It was the perfect room for the start of an affair. Big, bright and beautiful with views across Park Lane to Hyde Park it was the perfect accompaniment to the meal, our circumstances and our desires and the most wonderful contradiction to the sordid fumblings we'd had in the woods and in our cars.
"Oh Jack it's beautiful," I whispered as we glided into each other's arms.
We were both tense with expectancy but relaxed with the confidence that we'd both now made the 'ungoable' back commitment to fully consummate our affair. My body was tingling with the anticipation of so many things.
I wanted to be naked against Jack.
I wanted to feel my bare breasts against his nicely hairy, firm and fit tanned chest.
I wanted his hands to roam uninhibitedly over my body visiting any place he wished and giving any stimulation he wanted to any part of me.
I wanted to hold his erection, feel its warmth, strength, heat and press its hardness against me.
I wanted us to make oral love to each other individually and together.
But most of all I wanted Jack inside me.
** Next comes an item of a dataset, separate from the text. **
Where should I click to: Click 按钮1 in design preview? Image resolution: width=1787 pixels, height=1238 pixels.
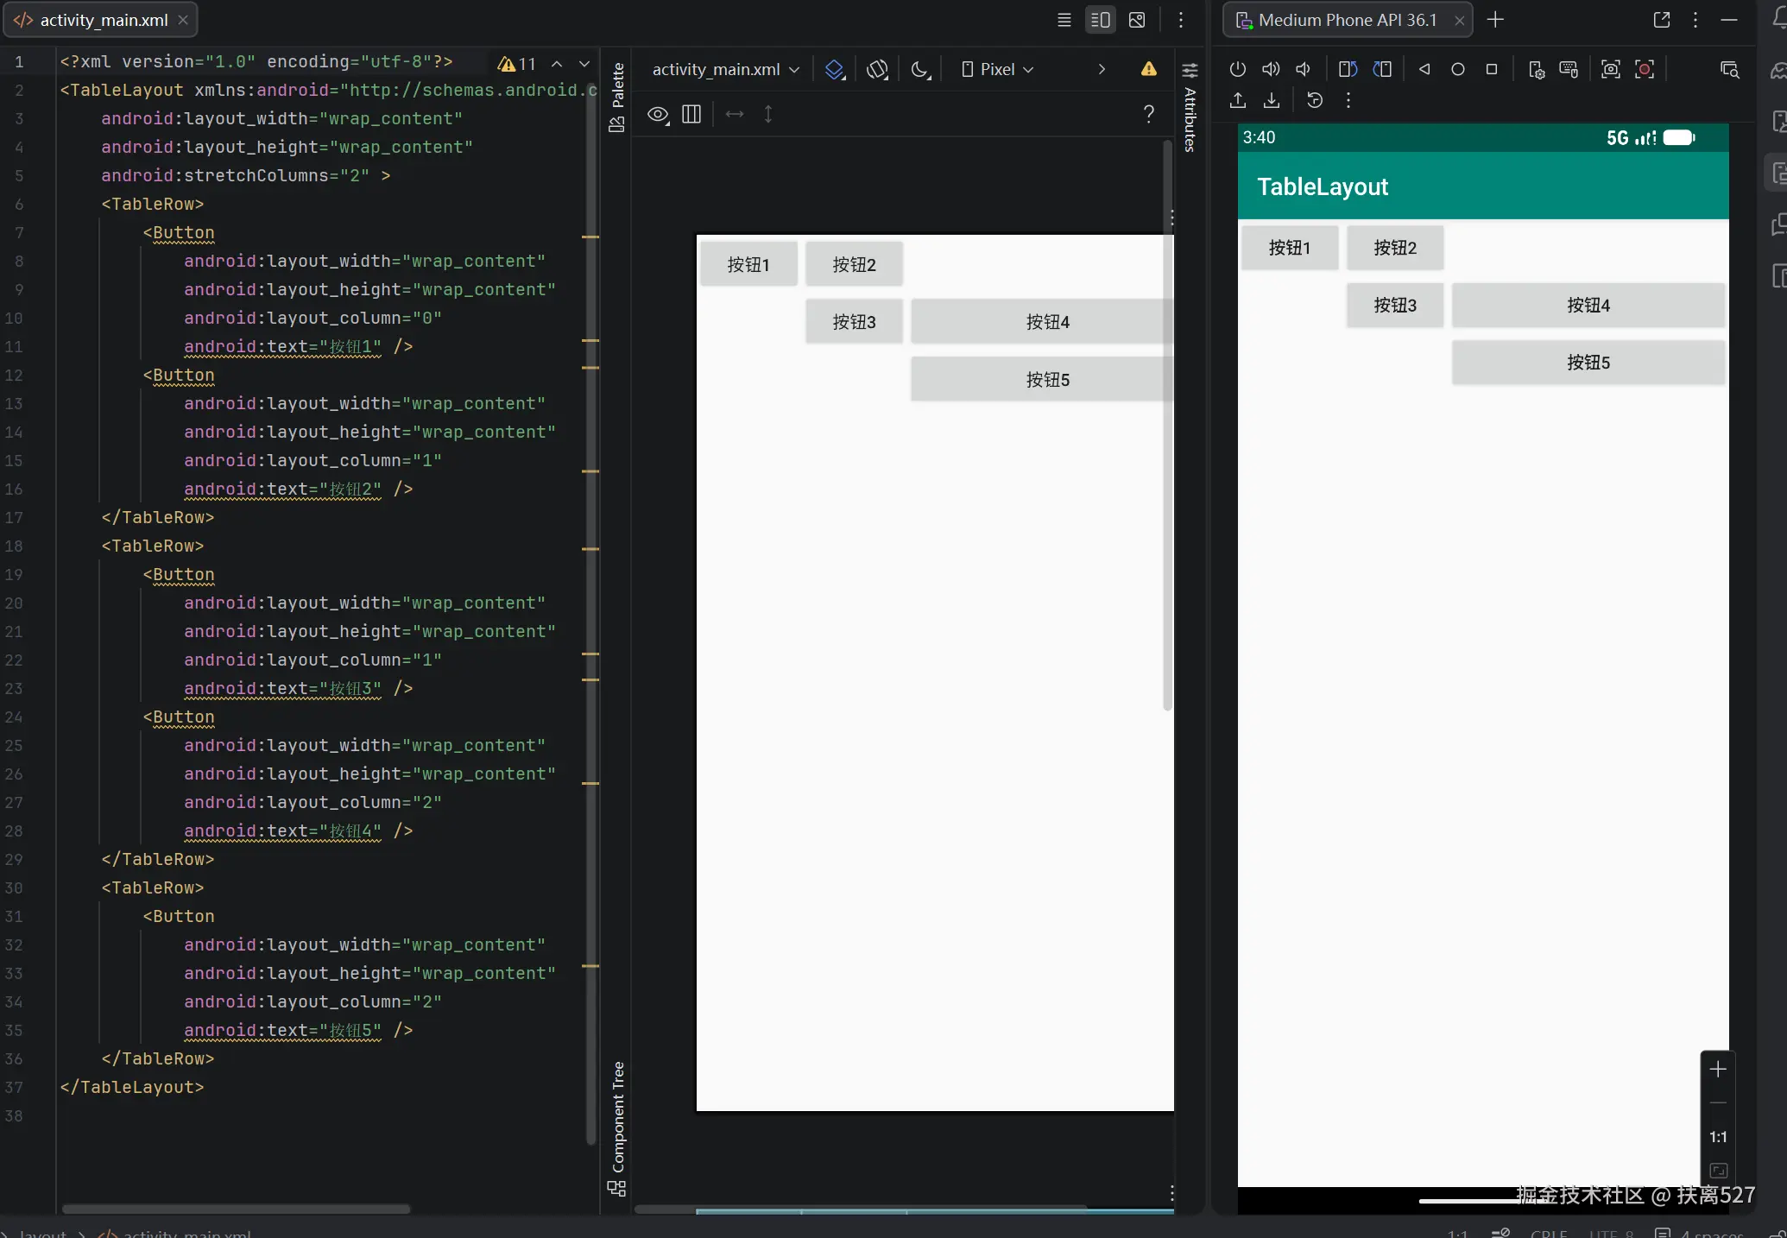point(748,264)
Every sinew in my body, every thought in my mind and every nerve end throughout me was attuned to that one thing. Him accepting the invitation I would extend to him to make full, complete and total love to me.
Our mouths pressed together as we stood in the centre of the ludicrously expensive central London bedroom, I felt him growing against my tummy until he was hard and fully erect. He pushed forward confidently and I squirmed back in that sort of pre fuck dance of such erotic promise that lovers enjoy.
I felt him undoing the zip on the back of my dress and sliding it down. He pushed the arms and I shrugged my shoulders so that the top of it slid off me and started to slither down my body. We parted slightly to allow the dress to complete its journey to lie in a black pool around my feet on the floor. I felt so good. I felt wanton and wanted, lusted for and loved, needed and nurtured and so many other marvellously exciting and enticing things as well.
Being semi-naked or in my underwear with a fully dressed man has always been a big turn on for me. I have no idea why. I am, though, a believer in democracy in the bedroom and equally enjoy being fully dressed with my partner naked. Although by no means being dominating or having the need to always direct and control proceedings I do need to play an equal part in everything. And that's both in the build-up and the actual act itself. I feel fully franchised to do so and I gain the most pleasure when it really is completely two-way.
Just stand there a moment," I whispered easing myself out of his arms. Let me undress you?"
"Oh God Cat," he moaned as he saw clearly for the first time what I was wearing. The strappy high heeled shoes and black stockings. The black silk thong. The lacy, slightly too tight suspender belt and the completely see through, black net bra that had the added feature, that had driven Richard wild the first time I'd worn one like it, of having the clasp nestling suggestively in my cleavage at the front. So much easier for men to undo I always think.
Feeling so full of love for him and lusting so much for his body I started to undo the buttons on his shirt as I planted little kisses all over his face. The shirt undone I pushed the collar and the shirtsleeves down so that he was held as if in a straight-jacket. Kissing him full on the lips and pressing my breasts against his bare chest I snarled.
"At last I've got you where I want you. Trussed up and powerless."
Smiling he replied.
"Then do with me what you will."
"Oh baby," I whimpered. "I will, I will."
"And what do you want to do Cat?" He asked thrusting his wonderfully hard but unfortunately still hidden erection right against my pubic mound the shape and size of which were accentuated by the thin, black material clinging to it like a second skin.
"You know that. You know what I want."
"Tell me, tell me I want to hear you say it."
"I want us to make love."
"Yes but more, say more" he said as his somewhat restricted hands met mine on his belt and zip.
"How, why, what do you mean?" I stammered as between us we slid his black socks off so that he stood before me naked apart from his black boxers and his open shirt that was draped from his arms.
Now if being naked or half undressed when my lover is still dressed is a turn on for me the reverse I find even more stimulating. So with my soon to be lover in my arms nearly naked and me in my underwear I felt amazingly wanton and incredibly turned on. Is it a power thing, maybe a touch of exhibitionism or possibly just teasing? I don't know but I felt marvellous, relaxed, confident, assured, ready and so fucking horny that I said out loud.
"I want you to fuck me Jack."
As in that film with Tom Cruise, Gerry Malone, he said. "Louder."